Dr Pepper Snapple Group (DPS - Analyst Report) recently entered into a deal to buy back distribution rights for several of its brands for certain parts of Asia-Pacific from snack company, Mondelez International, Inc. (MDLZ - Analyst Report).
Dr Pepper has bought back distribution rights of its Snapple beverage line in Australia, Malaysia, Singapore, China, Hong Kong, Japan and South Korea. In addition, Dr Pepper will henceforth distribute Mott’s, Mr & Mrs T, Clamato, Mistic, Holland House and Yoo-hoo brands in Australia.
Dr Pepper lacks significant exposure outside the U.S. The company mainly operates its business in the U.S., Canada and Mexico, which are experiencing saturation. It thus lacks exposure in the fast emerging markets where demand is growing and health consciousness is comparatively less than the western countries. This is a significant competitive disadvantage for Dr Pepper versus its peers like The Coca Cola Company (KO - Analyst Report) and PepsiCo, Inc. (PEP - Analyst Report), which are fast expanding and exploring markets outside the U.S. Deals like the above will help Dr Pepper gain foothold in a growing market and thereby increase popularity of its brands outside the U.S.

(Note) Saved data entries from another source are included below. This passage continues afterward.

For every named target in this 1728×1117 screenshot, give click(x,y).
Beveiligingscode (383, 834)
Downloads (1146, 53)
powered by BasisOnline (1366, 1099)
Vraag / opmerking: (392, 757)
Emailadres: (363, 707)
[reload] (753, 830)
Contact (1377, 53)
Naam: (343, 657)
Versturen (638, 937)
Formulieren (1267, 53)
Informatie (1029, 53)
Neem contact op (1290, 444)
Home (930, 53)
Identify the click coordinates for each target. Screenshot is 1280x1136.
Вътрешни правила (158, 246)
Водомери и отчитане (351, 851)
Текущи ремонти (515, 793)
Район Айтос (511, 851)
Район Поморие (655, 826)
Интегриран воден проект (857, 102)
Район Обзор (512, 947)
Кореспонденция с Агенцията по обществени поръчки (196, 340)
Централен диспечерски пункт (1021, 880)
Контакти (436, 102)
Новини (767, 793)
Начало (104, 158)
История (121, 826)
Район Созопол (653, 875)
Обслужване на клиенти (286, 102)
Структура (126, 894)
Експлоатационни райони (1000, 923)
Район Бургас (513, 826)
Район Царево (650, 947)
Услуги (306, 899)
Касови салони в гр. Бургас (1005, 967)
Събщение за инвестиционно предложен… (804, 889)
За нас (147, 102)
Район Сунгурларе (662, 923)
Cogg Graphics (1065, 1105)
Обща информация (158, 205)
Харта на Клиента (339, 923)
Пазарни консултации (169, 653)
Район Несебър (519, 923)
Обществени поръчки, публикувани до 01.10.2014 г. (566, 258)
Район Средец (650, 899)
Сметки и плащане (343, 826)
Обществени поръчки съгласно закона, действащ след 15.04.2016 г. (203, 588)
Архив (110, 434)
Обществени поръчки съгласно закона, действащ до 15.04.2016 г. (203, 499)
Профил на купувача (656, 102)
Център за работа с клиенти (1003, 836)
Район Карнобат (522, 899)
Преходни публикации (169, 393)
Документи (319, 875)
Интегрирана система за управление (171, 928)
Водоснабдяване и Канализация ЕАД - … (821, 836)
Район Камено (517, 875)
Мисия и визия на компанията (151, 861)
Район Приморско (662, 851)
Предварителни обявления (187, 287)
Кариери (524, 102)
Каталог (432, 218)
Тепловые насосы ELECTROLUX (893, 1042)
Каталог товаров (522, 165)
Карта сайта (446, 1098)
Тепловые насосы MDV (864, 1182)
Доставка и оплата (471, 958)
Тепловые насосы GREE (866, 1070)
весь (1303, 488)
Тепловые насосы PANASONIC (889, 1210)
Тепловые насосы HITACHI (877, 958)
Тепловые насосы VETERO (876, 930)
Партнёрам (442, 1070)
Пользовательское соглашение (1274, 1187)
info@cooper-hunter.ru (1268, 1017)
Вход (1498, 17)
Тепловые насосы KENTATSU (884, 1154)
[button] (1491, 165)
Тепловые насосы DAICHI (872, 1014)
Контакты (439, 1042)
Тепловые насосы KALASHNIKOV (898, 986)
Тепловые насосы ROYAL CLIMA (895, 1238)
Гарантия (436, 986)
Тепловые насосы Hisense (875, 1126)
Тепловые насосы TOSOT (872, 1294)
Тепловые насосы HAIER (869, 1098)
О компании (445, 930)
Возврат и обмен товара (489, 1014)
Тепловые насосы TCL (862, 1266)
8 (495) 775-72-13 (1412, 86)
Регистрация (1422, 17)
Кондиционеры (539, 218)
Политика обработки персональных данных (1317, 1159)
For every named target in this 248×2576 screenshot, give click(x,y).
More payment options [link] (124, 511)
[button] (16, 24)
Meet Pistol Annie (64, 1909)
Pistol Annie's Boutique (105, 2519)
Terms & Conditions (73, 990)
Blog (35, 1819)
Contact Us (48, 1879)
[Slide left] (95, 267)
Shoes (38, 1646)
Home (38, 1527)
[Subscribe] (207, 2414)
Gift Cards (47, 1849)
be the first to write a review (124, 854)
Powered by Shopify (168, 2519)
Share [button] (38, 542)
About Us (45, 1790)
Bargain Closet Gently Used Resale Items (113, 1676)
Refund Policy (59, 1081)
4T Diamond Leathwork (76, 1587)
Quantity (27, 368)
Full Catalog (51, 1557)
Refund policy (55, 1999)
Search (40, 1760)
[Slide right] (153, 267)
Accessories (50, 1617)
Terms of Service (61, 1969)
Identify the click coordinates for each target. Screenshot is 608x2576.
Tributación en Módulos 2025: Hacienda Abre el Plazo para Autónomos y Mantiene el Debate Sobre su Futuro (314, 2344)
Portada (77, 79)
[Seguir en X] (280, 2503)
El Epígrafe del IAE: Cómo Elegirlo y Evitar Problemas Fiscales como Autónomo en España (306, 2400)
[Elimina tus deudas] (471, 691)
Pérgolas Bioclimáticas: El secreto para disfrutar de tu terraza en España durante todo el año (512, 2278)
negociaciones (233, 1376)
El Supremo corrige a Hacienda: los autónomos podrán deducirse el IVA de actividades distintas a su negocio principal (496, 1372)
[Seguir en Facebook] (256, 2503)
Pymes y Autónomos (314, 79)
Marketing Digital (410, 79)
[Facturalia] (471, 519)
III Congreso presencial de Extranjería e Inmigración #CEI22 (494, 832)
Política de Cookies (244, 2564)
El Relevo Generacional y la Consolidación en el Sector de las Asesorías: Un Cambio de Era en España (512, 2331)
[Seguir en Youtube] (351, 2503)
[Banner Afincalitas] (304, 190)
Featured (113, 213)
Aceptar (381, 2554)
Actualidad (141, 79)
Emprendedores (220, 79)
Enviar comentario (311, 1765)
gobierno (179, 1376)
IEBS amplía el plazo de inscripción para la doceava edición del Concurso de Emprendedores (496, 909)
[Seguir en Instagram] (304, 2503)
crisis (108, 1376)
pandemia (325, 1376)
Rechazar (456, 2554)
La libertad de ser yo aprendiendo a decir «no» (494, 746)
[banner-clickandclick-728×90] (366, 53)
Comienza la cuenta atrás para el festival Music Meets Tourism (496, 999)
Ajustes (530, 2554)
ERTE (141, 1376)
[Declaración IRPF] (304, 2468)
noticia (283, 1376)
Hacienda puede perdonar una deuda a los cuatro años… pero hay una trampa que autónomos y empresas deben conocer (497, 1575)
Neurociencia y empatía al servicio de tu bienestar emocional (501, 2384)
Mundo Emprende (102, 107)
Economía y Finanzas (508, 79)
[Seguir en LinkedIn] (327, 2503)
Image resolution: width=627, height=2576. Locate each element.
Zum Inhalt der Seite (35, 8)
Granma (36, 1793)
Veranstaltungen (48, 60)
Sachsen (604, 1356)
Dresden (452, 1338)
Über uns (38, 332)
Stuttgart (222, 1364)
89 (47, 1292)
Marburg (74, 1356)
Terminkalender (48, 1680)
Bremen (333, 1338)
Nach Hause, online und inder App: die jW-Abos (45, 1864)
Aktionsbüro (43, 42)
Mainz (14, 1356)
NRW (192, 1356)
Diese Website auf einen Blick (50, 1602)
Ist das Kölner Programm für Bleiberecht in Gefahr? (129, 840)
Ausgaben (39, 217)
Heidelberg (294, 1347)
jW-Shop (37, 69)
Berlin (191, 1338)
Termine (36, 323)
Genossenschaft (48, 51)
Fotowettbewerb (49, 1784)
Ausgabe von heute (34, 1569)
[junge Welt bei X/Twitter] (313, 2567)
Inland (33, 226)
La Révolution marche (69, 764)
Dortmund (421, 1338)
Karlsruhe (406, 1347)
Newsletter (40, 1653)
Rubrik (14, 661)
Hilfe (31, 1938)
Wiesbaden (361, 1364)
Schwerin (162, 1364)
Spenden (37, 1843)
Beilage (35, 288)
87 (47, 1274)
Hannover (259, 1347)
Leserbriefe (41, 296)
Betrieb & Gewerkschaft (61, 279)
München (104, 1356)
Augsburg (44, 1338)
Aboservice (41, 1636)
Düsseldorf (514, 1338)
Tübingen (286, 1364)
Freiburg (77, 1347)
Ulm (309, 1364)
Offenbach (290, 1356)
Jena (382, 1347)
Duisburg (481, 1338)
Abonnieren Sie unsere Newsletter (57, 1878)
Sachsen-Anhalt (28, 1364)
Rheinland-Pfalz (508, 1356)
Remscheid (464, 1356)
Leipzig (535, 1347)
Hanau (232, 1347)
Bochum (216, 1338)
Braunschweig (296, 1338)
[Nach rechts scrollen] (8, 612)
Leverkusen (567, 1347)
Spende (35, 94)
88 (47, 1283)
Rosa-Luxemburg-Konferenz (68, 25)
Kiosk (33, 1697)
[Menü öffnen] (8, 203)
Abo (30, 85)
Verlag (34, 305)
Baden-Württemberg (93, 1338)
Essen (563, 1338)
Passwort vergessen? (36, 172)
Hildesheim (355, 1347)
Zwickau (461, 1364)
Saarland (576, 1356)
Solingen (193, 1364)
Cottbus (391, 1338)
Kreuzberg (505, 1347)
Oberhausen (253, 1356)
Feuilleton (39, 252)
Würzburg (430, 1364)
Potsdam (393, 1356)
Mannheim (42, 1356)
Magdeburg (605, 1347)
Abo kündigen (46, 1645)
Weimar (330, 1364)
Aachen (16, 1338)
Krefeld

Terms of the deal remain undisclosed. Management does not expect the transaction to have any material impact on 2013 results.
Last week, Dr Pepper acquired a bottling company in the western part of U.S. The bottler, Dr. Pepper/7-UP Bottling Company of the West is based in Reno, Nev.
Dr Pepper carries a Zacks Rank #4 (Sell), following dismal fourth-quarter results announced last month. Dr Pepper missed the Zacks Consensus Estimates on both revenue and earnings. While revenues grew 2% year over year, earnings declined 2.4% as decent sales growth was offset by weak profits.